I love Jack Reacher. Fact. When the world is a sad, bad, scary place, I feel reassured just knowing that he can come along and kick some ass for me.

Solid, dependable, and analytical to a flaw; there’s still light at the end of the tunnel as long as Jack Reacher walks this earth. Jack Reacher might just be my spirit animal. His preference for solitude, uneasiness around staying in one place too long, and almost phobic response to commitment are things I completely identify with. It may not be everyone’s ideal, but to me, Jack Reacher’s alienation represents the ultimate freedom. 

Originally published a little under twenty years ago, Killing Floor was the first of Lee Child’s books about one Jack ‘none’ Reacher. I came a little late to the party, discovering them about seven years back, when it was love at first read. 250 pounds of smoking-hot hero. Sexy to boot. I was hooked. Who was this loner? What was his story? What of his past, and what did his future hold?

More than a little rough around the edges, he’s not quite an avenging angel, nor a vigilante, but perhaps a character cast in some sort of modern-day Western. Child has gifted his creation with a vocation for justice and an intrinsic sense of right and wrong, although the lines often get a little blurry along the way. Reacher attempts to slink through this life unremarkably, but try as he might, he is always pulled into some damn mess, ever the anti-hero, because bad guys need their comeuppance. And Jack Reacher will sure as hell give it to them.

There’s something unique and addictive around the way Child writes, which is why, 21 books later, he is an award-winning author, having sold over 70 million copies of his Reacher titles world-wide, and still counting. His books may on the surface appear somewhat formulaic – we know Jack will save the day, we know he’ll get the girl, but so what? It’s the inventive nuances of Mr Child that keep me captivated. For me, Lee’s books are up there with the best of them, because from the outset I know something terrible is happening, but I just don’t know what, why, or how bad it could be. Reading Reacher books are like playing a game of Cluedo on acid, where I’m misdirected, confounded, frustrated and teased right up until the final climactic moments.
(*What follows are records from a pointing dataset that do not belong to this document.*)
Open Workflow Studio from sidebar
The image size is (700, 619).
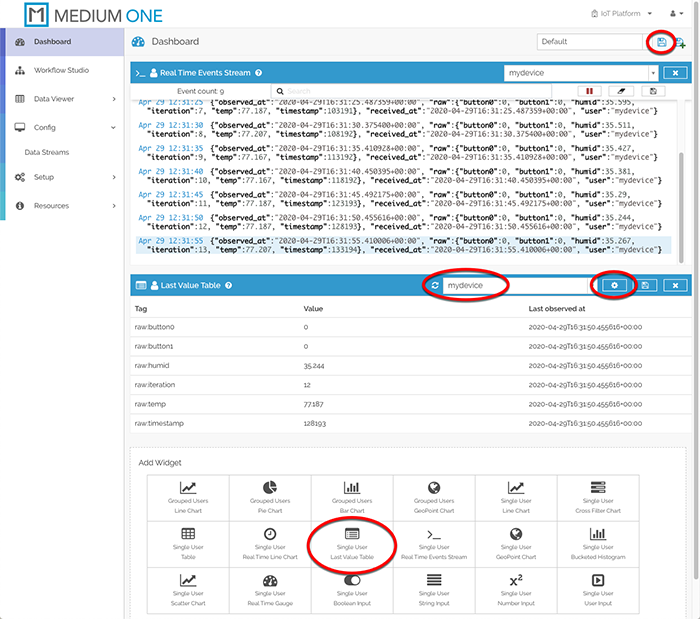click(x=60, y=71)
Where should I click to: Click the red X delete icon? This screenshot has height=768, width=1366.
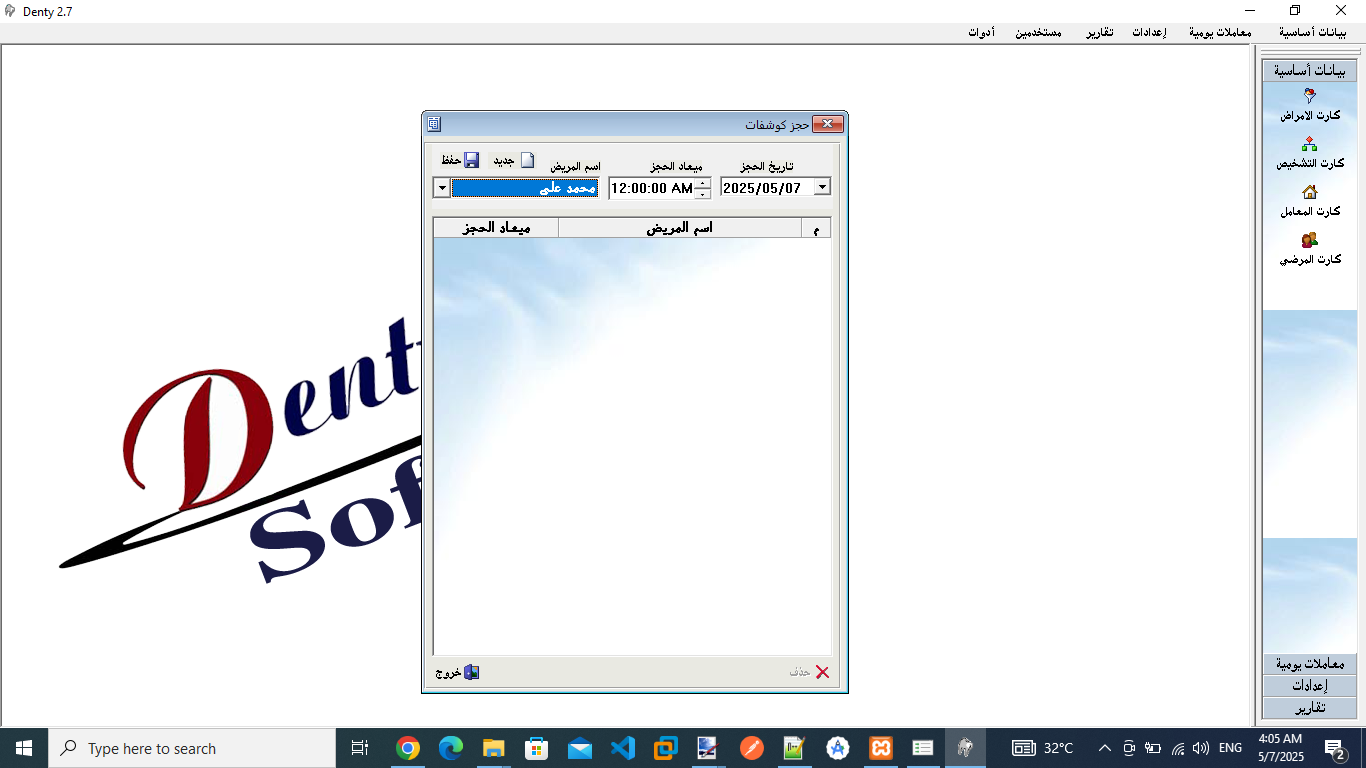[x=822, y=672]
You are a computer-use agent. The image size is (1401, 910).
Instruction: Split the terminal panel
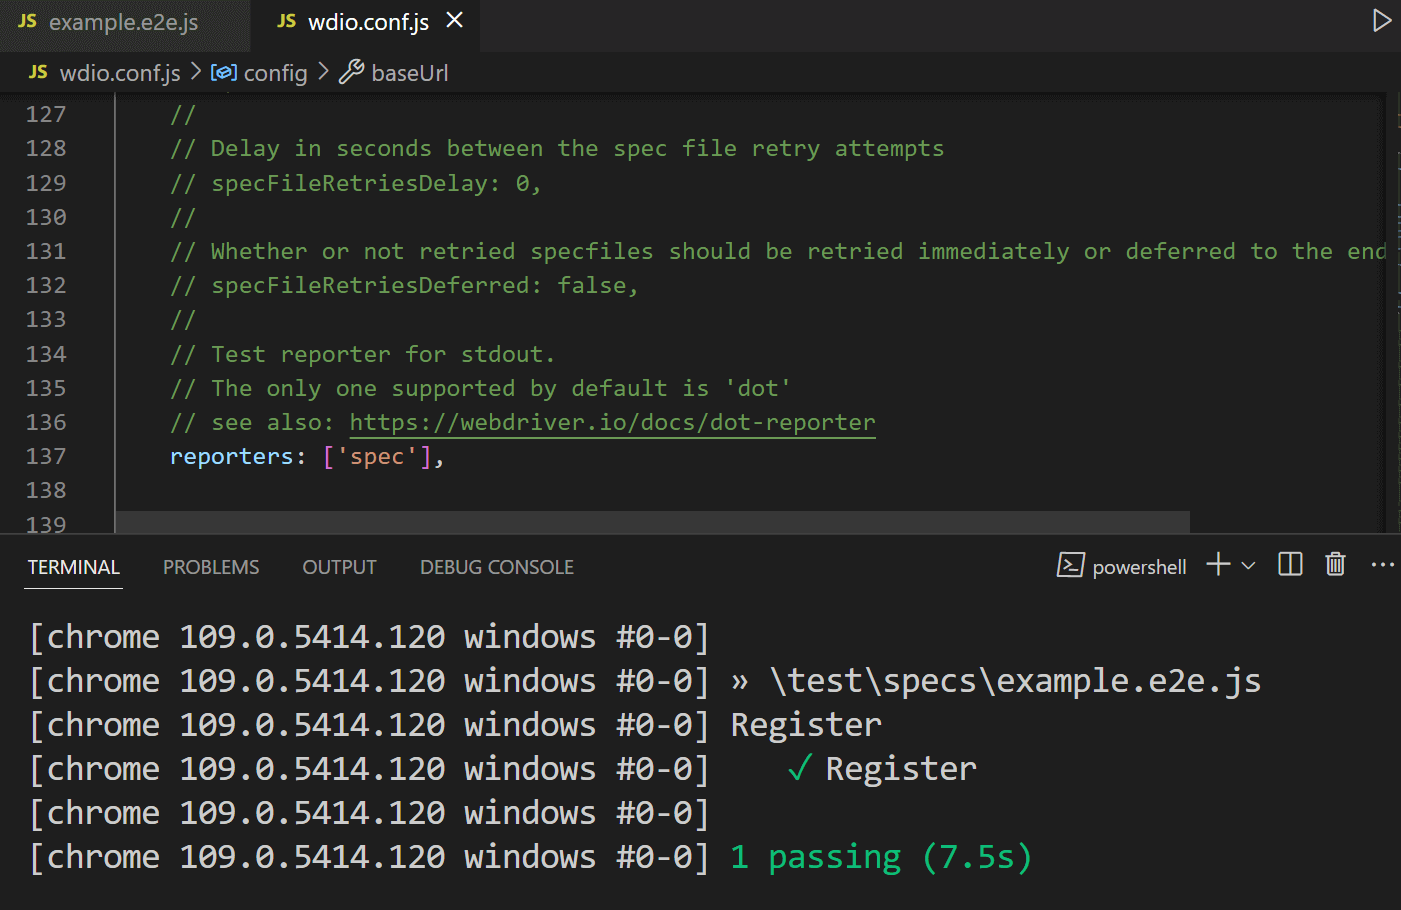point(1290,565)
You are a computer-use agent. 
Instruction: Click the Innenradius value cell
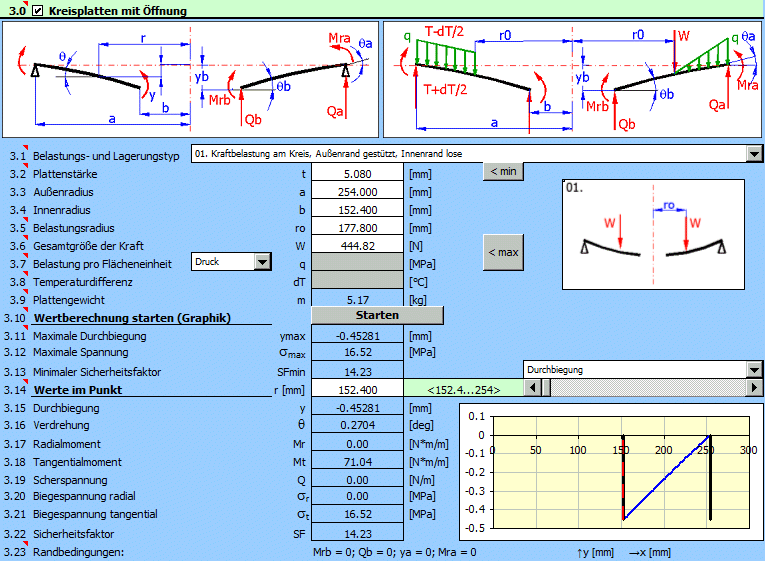coord(357,208)
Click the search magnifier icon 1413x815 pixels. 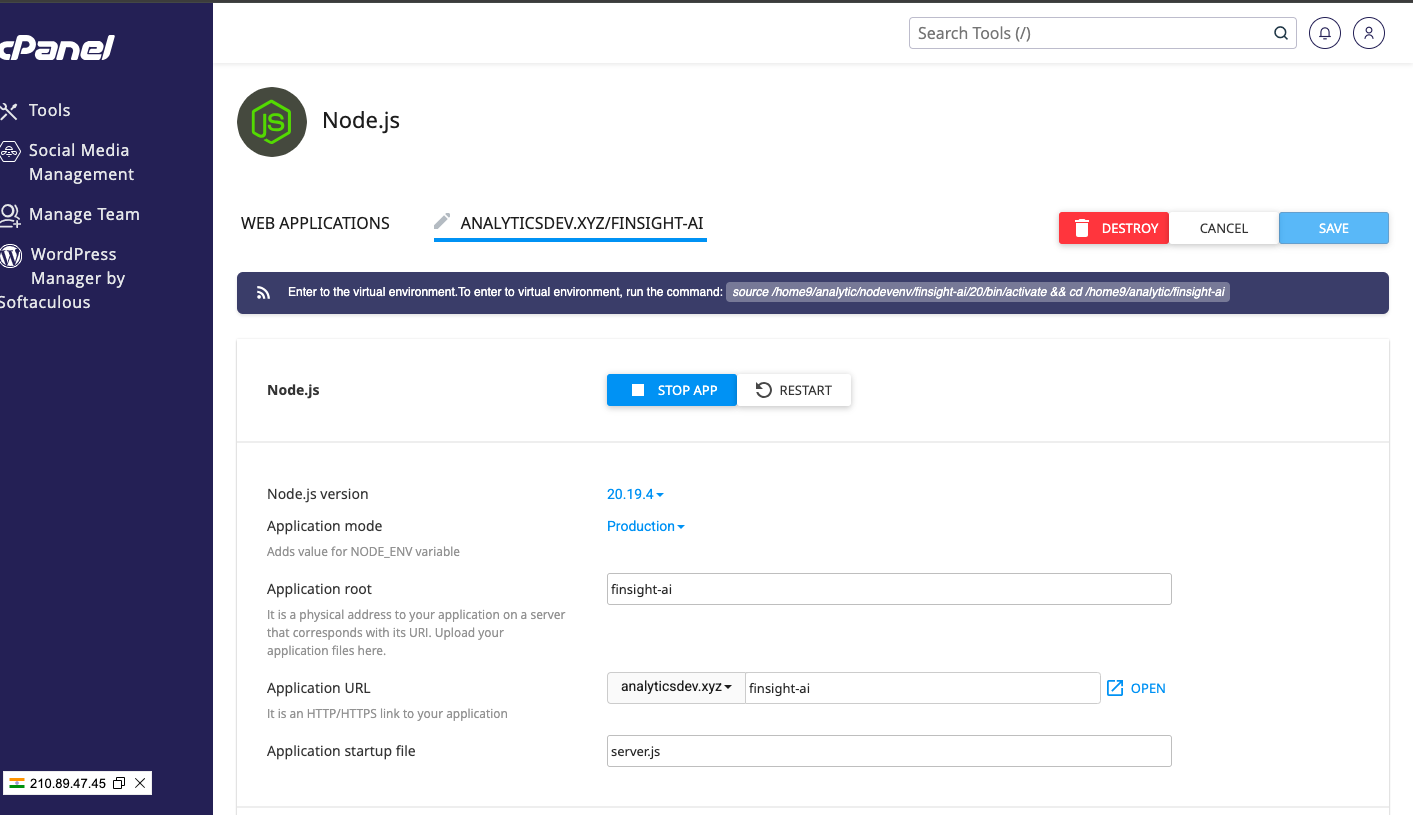[x=1281, y=33]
They are simply unputdownable.

So when I recently came to work for Transworld, home of Jack Reacher, nothing both thrilled and frightened me more. What would happen when I went through the looking glass? I became increasingly anxious as the publication date for Night School, the latest Reacher tale, drew ever-near. What if being this side of the curtain stole the mystery and magic right out from under me? In a world literally falling apart at the seams, I couldn’t bear to have my one safety net snatched away too. I needn’t have worried though, from the opening lines of Night School I knew wholeheartedly and unequivocally I was falling, hook, line, and sinker for Reacher all over again. He’s one habit I can’t kick.

Being at Transworld has also afforded me the wonderful opportunity to take a much closer look at the man and his creator, which is why, one rainy autumn evening, I find myself in the back of a book store, my attention rapt, listening to Child delivering a Q and A session to eager devoted fans, a half-smile playing around his lips, his eyes bright and full of energy.

Child is a pleasure to listen to; he is sincere, eloquent, and certainly never professes to be something he isn’t. His penchant for cutting through the BS is a refreshing and endearing quality.

Child guides us through his writing methods – an extremely solitary process – that when beginning a book he never plans it out, he never knows where he’s going or how it all ends, (sounding a little familiar?) just that he’ll get there when Reacher does. In this way he completely submits to Reacher’s will, playing hard, fast and loose, enjoying the unexpected journey. But doesn’t this bother him? the audience want to know. Why would it? A nonchalant shrug – his unwavering faith in Reacher means he knows he’ll figure it out eventually.

As Child talks it seems as if at times he and Reacher truly are one, a symbiosis. Where he ends, the other begins. The audience are itching to know – exactly how much of Lee is in Reacher? He’s definitely Reacher, but then, he tells us, he’s also the bad guys too; varying hues of morality. So if Jack gets to play the victor, what role does that leave for Lee? Simply put, in his own words, he says with an air of deference: ‘I’m the guy who writes Reacher. I’m the Reacher guy.’

And where did Reacher come from? Lee tells us Reacher spawned from every tale and legend told throughout time concerning the noble, nomadic protector, a real ‘knight errant’. The character who saves the world and then has to move on, a traveller with no fixed abode and no chartered destination. This guy never sticks around, because that’s part of the deal right? Sticking around gives you the opportunity to fall from grace, to become human, regular and normal. Child talks with such passion about how it is this separation and  dislocation from the norm that continue to make Reacher so intoxicating 21 books down the line.

Bringing his session to a close, Child assures us that the real Reachers of the world do in fact exist – the dedication he has penned in the front of Night School a testament to this – which is something that brings comfort to those listening, and no doubt to all his readers out there who have stuck by Lee and Jack these last twenty years.

Because, ultimately, everyone needs a superhero to believe in. Someone to save the world for them. And Jack Reacher is mine.